Task details:
Only lines containing the string "text" belong in the answer; find them in the records and copy them.

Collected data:
════════════════════

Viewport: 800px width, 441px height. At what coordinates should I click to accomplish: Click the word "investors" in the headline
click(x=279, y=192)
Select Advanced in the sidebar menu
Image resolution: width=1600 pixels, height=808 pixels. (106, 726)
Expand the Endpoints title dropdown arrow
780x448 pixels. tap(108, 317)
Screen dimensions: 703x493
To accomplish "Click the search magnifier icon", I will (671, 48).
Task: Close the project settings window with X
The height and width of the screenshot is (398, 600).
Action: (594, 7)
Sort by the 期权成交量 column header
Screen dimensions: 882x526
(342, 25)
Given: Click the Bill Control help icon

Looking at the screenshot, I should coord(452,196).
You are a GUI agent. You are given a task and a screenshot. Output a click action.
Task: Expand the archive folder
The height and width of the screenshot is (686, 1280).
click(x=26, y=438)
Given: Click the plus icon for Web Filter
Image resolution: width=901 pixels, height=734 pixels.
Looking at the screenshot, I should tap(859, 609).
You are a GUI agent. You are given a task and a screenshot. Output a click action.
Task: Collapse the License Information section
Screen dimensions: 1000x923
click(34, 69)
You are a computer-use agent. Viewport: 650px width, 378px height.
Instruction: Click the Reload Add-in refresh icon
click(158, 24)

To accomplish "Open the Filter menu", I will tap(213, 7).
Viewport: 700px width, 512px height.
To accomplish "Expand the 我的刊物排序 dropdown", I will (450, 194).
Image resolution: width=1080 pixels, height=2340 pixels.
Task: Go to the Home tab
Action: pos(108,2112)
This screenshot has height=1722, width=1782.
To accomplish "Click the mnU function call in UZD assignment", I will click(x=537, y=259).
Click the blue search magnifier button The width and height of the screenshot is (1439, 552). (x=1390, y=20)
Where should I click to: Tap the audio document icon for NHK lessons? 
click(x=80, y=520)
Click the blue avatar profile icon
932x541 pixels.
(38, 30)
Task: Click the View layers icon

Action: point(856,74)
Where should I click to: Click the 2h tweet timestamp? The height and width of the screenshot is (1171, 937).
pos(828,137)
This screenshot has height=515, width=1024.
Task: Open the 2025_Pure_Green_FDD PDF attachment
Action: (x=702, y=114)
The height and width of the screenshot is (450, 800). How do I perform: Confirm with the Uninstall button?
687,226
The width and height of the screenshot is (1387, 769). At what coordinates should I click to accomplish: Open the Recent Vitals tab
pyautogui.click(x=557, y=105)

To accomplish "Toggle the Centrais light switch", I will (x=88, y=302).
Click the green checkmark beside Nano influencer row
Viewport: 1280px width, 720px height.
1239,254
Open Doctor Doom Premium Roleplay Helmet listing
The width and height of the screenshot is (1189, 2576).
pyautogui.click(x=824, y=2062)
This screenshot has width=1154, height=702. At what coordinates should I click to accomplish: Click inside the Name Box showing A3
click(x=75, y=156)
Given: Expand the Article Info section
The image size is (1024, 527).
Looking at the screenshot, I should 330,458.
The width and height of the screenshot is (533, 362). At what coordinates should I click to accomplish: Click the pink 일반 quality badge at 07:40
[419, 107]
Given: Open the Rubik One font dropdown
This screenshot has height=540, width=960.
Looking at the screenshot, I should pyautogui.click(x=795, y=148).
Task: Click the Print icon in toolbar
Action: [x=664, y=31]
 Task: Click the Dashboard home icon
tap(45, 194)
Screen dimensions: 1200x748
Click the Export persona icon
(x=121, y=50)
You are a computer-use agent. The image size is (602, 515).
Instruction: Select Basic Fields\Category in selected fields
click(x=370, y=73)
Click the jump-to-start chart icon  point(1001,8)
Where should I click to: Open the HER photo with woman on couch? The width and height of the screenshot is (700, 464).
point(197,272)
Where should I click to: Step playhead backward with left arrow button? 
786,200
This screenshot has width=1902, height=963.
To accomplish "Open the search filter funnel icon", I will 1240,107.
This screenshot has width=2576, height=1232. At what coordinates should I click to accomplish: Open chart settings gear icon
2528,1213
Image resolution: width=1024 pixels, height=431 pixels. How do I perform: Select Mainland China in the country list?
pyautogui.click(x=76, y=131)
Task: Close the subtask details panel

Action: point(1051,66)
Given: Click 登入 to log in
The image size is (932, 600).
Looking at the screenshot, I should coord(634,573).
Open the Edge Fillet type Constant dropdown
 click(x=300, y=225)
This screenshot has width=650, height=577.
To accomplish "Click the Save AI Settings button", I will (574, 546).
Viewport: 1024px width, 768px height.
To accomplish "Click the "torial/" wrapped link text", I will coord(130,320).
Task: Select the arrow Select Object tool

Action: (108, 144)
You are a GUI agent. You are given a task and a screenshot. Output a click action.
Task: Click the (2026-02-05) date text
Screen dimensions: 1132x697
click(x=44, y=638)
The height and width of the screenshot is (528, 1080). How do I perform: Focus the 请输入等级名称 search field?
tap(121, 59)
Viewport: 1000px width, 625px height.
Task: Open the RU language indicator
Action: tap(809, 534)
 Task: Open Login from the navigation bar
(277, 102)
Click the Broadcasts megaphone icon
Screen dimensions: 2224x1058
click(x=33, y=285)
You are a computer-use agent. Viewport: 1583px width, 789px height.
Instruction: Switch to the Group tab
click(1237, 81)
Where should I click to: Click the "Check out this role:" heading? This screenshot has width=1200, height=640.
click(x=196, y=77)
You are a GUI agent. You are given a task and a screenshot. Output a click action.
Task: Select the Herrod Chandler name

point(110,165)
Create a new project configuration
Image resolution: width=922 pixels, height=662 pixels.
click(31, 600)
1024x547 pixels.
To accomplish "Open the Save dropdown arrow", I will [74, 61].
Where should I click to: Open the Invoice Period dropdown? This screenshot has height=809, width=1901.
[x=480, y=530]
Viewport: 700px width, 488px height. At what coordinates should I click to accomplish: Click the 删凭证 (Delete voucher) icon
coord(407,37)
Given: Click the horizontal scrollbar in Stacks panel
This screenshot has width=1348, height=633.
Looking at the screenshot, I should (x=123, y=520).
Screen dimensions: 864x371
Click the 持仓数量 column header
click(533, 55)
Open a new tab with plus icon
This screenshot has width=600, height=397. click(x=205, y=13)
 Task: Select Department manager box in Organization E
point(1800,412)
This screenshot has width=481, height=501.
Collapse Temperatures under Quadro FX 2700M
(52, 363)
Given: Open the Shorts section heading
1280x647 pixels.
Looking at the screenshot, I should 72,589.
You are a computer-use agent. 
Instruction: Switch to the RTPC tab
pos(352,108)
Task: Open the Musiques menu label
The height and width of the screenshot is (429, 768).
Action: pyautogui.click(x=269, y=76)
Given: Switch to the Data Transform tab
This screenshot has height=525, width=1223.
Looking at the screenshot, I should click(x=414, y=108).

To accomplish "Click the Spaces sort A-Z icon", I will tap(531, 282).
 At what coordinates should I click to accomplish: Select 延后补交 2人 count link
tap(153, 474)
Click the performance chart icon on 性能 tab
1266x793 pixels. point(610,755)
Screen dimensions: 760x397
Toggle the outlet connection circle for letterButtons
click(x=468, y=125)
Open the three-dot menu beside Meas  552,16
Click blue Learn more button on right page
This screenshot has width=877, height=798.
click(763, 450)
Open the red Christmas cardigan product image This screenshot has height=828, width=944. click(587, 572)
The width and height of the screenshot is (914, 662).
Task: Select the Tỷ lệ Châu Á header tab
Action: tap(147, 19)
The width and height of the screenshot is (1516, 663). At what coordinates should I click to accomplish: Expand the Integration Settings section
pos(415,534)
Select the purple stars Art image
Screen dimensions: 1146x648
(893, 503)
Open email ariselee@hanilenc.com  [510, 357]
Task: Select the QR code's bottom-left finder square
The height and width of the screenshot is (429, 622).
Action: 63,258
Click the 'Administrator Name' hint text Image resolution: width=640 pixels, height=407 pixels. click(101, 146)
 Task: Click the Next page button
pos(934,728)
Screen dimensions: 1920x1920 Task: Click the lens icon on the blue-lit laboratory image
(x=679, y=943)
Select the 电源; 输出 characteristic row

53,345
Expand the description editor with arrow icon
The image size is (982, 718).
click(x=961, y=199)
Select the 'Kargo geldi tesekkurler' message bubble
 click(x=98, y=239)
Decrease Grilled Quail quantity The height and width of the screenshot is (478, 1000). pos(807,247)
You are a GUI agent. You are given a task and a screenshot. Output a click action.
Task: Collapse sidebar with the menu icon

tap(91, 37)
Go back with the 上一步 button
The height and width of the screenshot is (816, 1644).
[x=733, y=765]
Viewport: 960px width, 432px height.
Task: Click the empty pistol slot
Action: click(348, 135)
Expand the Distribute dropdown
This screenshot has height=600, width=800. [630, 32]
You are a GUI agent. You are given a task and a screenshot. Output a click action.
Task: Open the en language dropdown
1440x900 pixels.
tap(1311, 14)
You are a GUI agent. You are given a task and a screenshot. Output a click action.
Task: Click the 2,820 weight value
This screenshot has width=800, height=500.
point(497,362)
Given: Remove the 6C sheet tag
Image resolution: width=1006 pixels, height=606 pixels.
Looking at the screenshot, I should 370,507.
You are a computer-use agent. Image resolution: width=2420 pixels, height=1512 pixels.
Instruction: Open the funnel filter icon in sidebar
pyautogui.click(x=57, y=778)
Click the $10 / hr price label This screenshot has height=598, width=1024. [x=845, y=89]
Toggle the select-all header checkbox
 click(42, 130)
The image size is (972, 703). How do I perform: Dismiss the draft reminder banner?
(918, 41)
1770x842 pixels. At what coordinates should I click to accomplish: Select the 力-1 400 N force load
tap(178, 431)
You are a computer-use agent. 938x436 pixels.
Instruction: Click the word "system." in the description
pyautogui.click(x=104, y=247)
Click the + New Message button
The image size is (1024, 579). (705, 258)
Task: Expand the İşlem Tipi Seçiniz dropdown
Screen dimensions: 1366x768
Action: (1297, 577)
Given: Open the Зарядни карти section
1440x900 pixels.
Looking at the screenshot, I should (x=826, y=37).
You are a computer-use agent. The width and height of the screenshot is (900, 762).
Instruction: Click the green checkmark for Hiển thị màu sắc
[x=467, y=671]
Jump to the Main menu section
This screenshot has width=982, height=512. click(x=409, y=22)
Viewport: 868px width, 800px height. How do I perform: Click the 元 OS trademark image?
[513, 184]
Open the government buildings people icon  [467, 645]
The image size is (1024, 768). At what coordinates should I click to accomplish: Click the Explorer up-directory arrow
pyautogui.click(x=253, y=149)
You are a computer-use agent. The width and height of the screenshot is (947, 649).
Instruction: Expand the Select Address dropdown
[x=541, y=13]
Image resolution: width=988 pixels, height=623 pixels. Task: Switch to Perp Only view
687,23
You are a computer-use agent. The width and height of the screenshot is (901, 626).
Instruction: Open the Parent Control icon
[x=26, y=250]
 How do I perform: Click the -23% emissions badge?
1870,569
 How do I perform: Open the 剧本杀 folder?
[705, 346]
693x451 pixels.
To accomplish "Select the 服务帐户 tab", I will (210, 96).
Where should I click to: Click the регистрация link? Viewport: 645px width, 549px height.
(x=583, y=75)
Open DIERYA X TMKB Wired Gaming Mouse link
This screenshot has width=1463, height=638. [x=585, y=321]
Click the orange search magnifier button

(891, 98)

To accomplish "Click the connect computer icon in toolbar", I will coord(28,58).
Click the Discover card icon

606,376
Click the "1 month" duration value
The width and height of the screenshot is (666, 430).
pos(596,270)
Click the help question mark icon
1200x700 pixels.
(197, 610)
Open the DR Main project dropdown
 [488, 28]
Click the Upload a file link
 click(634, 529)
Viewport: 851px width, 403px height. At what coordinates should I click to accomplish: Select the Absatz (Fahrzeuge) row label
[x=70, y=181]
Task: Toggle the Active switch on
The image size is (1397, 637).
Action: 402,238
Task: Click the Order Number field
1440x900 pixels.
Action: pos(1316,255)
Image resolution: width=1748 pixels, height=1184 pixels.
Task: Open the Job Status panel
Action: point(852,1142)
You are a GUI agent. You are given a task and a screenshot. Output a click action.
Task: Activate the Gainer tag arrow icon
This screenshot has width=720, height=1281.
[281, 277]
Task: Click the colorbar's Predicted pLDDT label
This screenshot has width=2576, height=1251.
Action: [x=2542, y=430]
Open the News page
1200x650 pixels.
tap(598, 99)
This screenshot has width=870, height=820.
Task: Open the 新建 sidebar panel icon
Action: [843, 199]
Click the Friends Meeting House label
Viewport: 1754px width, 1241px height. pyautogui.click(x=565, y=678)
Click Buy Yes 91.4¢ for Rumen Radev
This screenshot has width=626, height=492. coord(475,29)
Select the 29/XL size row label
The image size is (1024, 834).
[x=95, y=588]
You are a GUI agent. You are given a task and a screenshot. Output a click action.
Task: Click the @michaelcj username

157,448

════════════════════

Result of this task:
To accomplish "Click the "torial/" wrapped link text", I will coord(130,320).
Task: Click the (2026-02-05) date text
Click the 'Administrator Name' hint text Image resolution: width=640 pixels, height=407 pixels. click(101, 146)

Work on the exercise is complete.